We continued to talk more yesterday about our relationship, the situations that are being created due to bio family involvement.
I can tell Jay is genuinely concerned about me and loves me. I can tell this isn’t what he wants to have happen and that I’m his priority.
I can tell that I need to get my head out of this place and take care of him and us. The therapy in the next few months ahead I think will help w/ my lack of security and the resulting neediness and lack of trust in myself and people.
I don’t feel I have a voice to just say hey, this isn’t great for me. Can we try a different plan? I get angry and very scared and then lash out instead.
I didn’t lash out this time so that was good.
Yesterday he said he wants to have a relationship of abundance instead of scarcity. He said that due his shields from attachment stuff, he hasn’t been present for me for much of our marriage which I would say is true.
What have I also done?
I have been angry and attacked, trying to get attention and help. It didn’t work. I finally started voicing my overall unhappiness in 2014 and here we are today, in a better place but it’s been a very long haul.
Tonight at group, I asked the question, where have you seen love recently? One of the people in our group is a therapist and he thought a long time then said, “There is a couple I saw today, the last client actually, and they’ve both had a lot of trauma. They are trying to reach for each other and find themselves and each other in the midst of this trauma they’ve both experienced. That’s where I saw love today.”
I think that might be the most true and wonderful thing I’ve heard in a very, very long time. I feel so odd and broken so often and yet there are so many out there fighting the same battle for themselves and for their marriages. What a beautiful story and it reminded me of why I keep hosting dinners and generating conversation.
Maybe that’s one of my passions or missions?
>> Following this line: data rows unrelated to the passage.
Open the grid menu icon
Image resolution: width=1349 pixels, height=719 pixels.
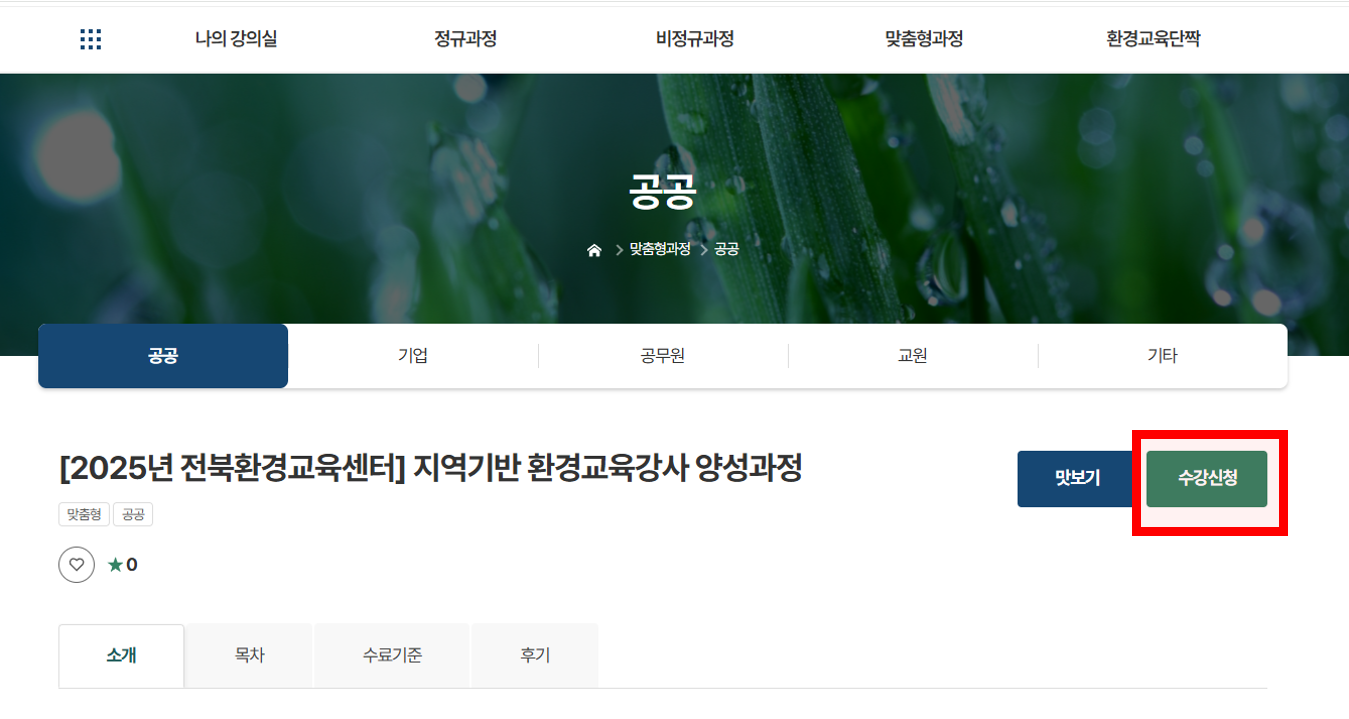tap(91, 39)
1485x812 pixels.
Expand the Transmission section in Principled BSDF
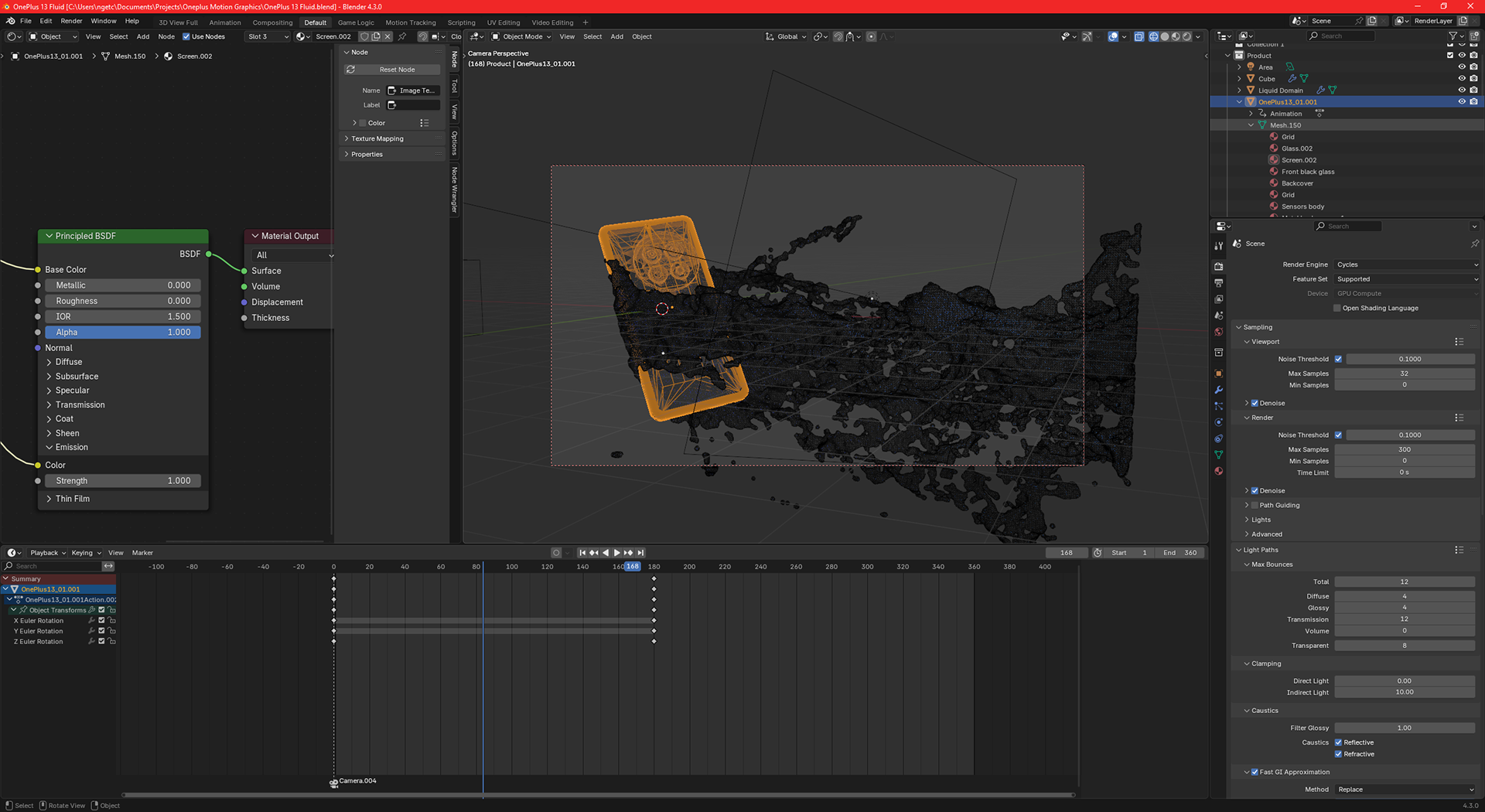[x=80, y=405]
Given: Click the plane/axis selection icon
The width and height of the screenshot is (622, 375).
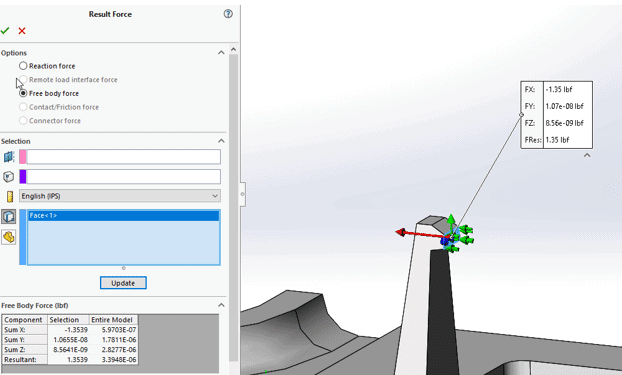Looking at the screenshot, I should [x=9, y=157].
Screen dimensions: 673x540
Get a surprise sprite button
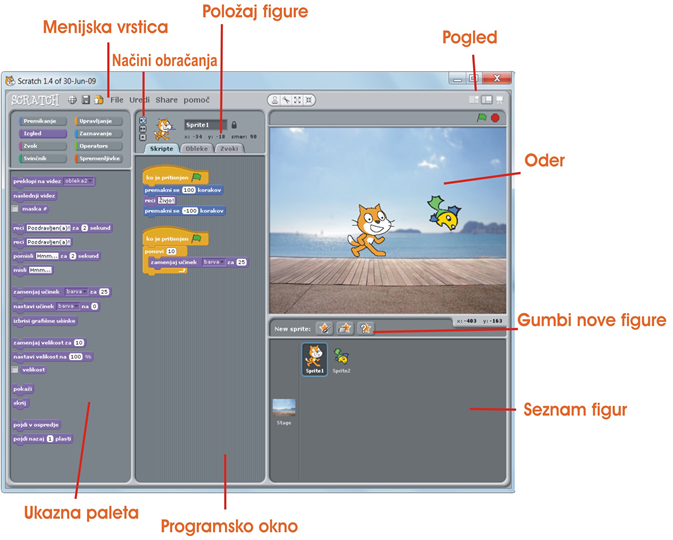tap(366, 328)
It’s not something I can currently make money at but I sure feel passionate about creating spaces that foster community and closeness and love and acceptance.
When their kids answered, they said they felt love w/ their parent’s friends and mentioned me. Their mom smiled and was happy. She said they never said those kinds of things before when they had a lot more friends. Now they have fewer friends but are focusing more on quality. She said it made her again realize on a sortof hard Monday that they continue to make the right choices in moving away from an old group of peers and finding new lands w/ new people.
That’s all for today. I am determined to become resilient with my emotions and abundant as well w/ love for myself and Jay. I’d like to become more of a student of Jay this year and celebrate him and his life. That’s not something I’ve felt the ability to invest in. I’ve not felt safe enough to give more than I had been giving. I think it’s a very good thing that’s changing. We both deserve it.